Ad-hoc radiative damping

If a TAE mode is strongly localized within a toroidicity gap and the peaking of the wavefield such that mode conversion becomes possible where $k^2_{\perp,\mathrm{TAE}} \approx k^2_{\perp,\mathrm{KAW}}$, the amount of power ``radiated away by the kinetic-Alfvén wave'' can be calculated perturbatively directly from the shear-Alfvén wavefield [32,33]. Assuming that all the power is finally absorbed in the vicinity of the conversion region (excluding reflections and fast particle drive on the kinetic Alfvén wave), the so-called radiative damping has been evaluated with the NOVA-K code.
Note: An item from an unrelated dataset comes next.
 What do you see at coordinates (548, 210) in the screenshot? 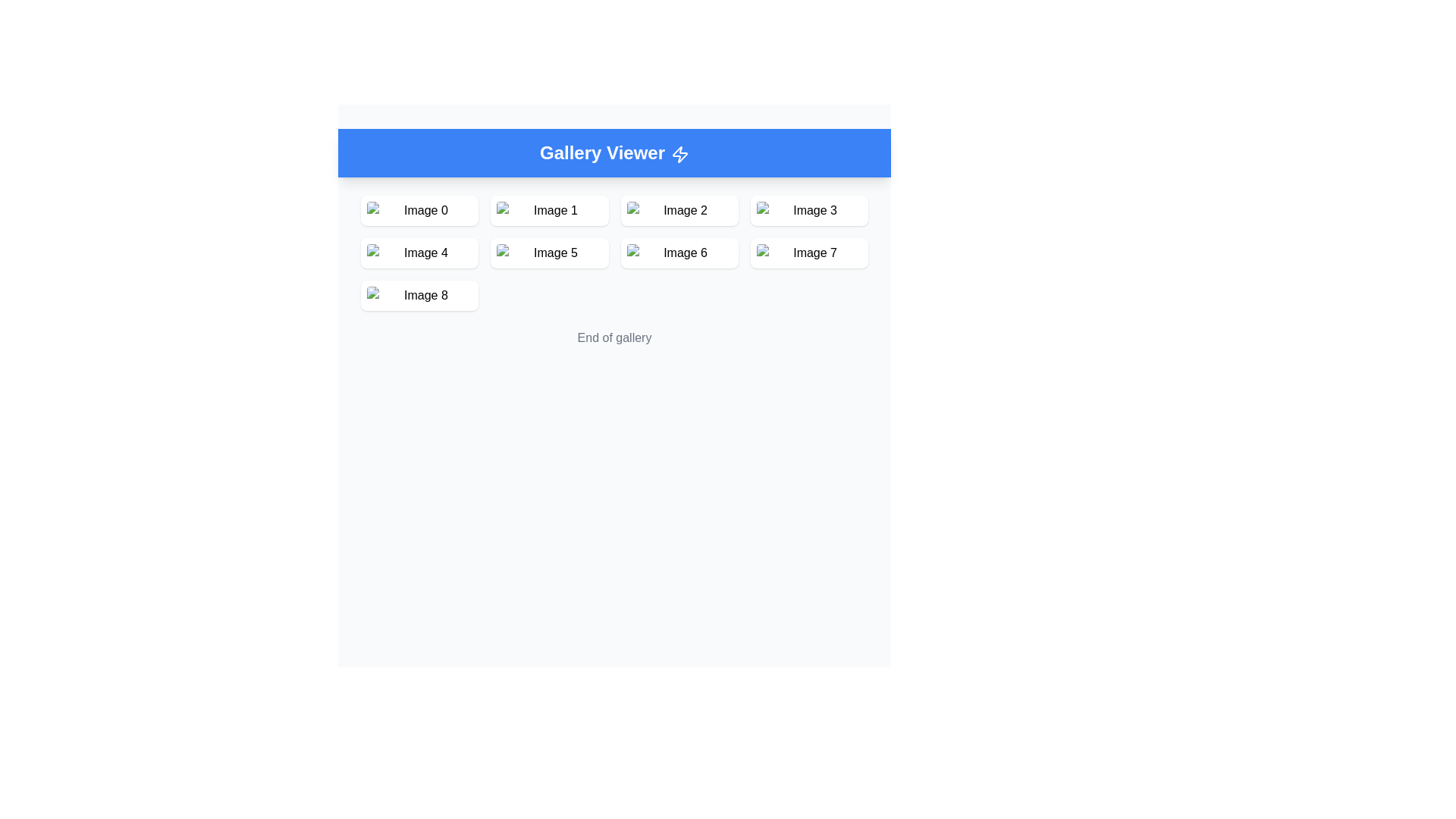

Choosing a KAE in JET where the gyrokinetic PENN code a priori predicted that this particular conversion / damping mechanism is dominant (Fig.1 in Ref.[31]), the radiative damping and the electron Landau damping obtained from a self-consistent gyrokinetic description of the global wavefield [35,31] are found to agree within approximatively 20% [31,35]. The problem with an ad-hoc evaluation of radiative damping is that it is not a priori possible to know if other conversion mechanism exist and dominate; choosing another KAE where the PENN code predicts that conversion takes place because of weak magnetic shear in the core, order of magnitude discrepancies appear between the damping from the two codes [35,31]. An ad-hoc radiative damping model is for example unable to reproduce the isotope scaling from Ref.[11], for which good agreement has been achieved between PENN and the measurements from JET.